Abstract:
A method and apparatus for controlling message delivery to wireless receiver devices can be used for example to condense textual messages intended for a wireless receiver device by abbreviating various words in the message. Thus, a first message addressed to a wireless receiver device (20) is received and stored in a storage medium (14). The received message is then translated into a second message using a pre-defined dictionary associated with the wireless receiver device. The second message is then sent to the wireless receiver device. Thus, the wireless receiver device receives shorter messages conveying the same information as the original message that was to be sent to the wireless receiver device. The translating feature can also be used to code messages or translate messages into a different language.

Description:
TECHNICAL FIELD OF THE INVENTION 
     This invention relates generally to communications systems and more specifically to a method and apparatus for translating messages sent to wireless receiver devices. 
     BACKGROUND OF THE INVENTION 
     Wireless receiver devices, such as pagers, are becoming an increasingly popular communication device. Some wireless receiver devices are now capable of receiving textual messages that can be viewed on a display on the pager. A message may consist of letters, numbers, and or any typographic symbol supported by the wireless receiver device. One common character set used for communication with wireless receiver devices is the well-known ASCII character set. 
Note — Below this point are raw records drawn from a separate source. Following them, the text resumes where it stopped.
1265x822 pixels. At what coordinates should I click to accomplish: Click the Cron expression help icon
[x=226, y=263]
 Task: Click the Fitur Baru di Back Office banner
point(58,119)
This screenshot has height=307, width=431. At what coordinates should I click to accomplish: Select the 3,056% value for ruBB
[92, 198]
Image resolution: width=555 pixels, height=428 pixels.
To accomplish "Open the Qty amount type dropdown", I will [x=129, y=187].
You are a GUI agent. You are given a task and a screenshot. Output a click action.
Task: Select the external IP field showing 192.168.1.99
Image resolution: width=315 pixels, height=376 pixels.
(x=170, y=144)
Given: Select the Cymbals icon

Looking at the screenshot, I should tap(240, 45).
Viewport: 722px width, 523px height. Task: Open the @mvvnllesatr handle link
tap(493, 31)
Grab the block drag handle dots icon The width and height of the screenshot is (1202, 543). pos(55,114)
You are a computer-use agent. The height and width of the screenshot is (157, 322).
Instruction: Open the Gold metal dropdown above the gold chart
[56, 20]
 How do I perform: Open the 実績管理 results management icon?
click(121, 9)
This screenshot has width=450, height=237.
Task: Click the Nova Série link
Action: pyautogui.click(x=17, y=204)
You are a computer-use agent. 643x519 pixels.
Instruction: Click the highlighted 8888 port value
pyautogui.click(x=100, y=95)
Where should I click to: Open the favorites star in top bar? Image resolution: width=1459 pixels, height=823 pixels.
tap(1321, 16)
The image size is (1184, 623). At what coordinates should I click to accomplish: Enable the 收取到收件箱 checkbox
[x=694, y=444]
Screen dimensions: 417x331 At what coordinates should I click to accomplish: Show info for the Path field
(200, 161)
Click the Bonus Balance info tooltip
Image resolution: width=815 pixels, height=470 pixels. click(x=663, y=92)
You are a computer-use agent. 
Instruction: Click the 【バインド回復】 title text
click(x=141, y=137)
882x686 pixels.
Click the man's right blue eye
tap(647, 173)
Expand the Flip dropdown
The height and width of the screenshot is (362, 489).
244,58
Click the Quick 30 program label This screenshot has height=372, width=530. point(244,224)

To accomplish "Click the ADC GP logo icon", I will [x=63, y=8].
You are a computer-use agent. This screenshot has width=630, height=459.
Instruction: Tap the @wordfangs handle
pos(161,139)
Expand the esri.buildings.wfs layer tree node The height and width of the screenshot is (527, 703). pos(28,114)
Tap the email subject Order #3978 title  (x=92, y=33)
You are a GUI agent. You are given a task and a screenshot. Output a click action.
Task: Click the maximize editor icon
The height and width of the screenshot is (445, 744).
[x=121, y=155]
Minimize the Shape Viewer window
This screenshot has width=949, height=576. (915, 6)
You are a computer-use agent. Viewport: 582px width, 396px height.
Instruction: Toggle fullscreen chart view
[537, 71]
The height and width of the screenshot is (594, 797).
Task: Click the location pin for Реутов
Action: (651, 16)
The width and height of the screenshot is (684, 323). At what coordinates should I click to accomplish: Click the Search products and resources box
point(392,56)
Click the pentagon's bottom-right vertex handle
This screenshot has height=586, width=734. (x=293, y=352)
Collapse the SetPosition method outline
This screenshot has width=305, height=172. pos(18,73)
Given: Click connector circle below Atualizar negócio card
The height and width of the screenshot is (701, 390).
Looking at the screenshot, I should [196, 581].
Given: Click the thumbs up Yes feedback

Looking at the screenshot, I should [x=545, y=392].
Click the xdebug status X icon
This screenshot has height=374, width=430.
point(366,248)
     Existing wireless receiver devices can only display a small number of characters at any one time. In addition, most wireless receiver devices have limited memory capacity and cannot store large messages. Even where a wireless receiver device has a significant memory, the size of that memory will necessarily limit the total number of messages that can be stored at any one time. In addition, charges for sending and receiving messages are often based on the number of characters in the message. 
     Due to the limited memory available on existing wireless receiver devices, people who send textual messages to wireless receiver devices often use abbreviations in an attempt to transmit the maximum amount of information with a minimum number of alphanumeric characters or symbols. Unfortunately, the user of the wireless receiver device may not be able to comprehend the meaning of the abbreviation that was intended by the sender. Different people abbreviate different words in different ways. Some message senders may be unaware of the limited memory capacity of the wireless receiver device. It would be desirable if senders of messages to wireless receiver devices did not have to worry about the length of their message or how to abbreviate that message. 
     Accordingly, a need has arisen for a method and apparatus to translate a message intended for a wireless receiver device so as to condense the message and allow more information to be communicated to the user of the wireless receiver device with less characters. 
     SUMMARY OF THE INVENTION 
     In accordance with the teachings of the present invention, a communications system is provided that substantially eliminates or reduces problems and disadvantages associated with prior systems. 
     According to one embodiment of the present invention, a system is provided that receives textual messages intended for a wireless receiver device. The received message is translated into a second message using a predefined dictionary associated with the wireless receiver device to which the message is to be sent. After translation, the message is then sent to the wireless receiver device. According to one embodiment of the invention, the user is allowed to disable the translating feature. 
     The system of the present invention enjoys many important technical advantages. A system constructed according to the teachings of the present invention allows people to send messages to a wireless receiver device without worrying about how to abbreviate words in the message. Instead, the owner of the wireless receiver device can define a custom dictionary associated with his wireless receiver device so that certain words appearing in messages to that user are always condensed into the same abbreviation. The user of the wireless receiver device will be familiar with the meaning of his abbreviations. Translation thus allows a maximum amount of information to be sent to the wireless receiver device user using a minimum number of letters, numbers, and/or symbols. The user can even cause common words such as the articles &#34;the,&#34; &#34;a,&#34; or &#34;an&#34; to be deleted from the message. The present invention thus allows a wireless receiver device user to receive condensed messages sent by electronic mail or any other method of sending textual messages. 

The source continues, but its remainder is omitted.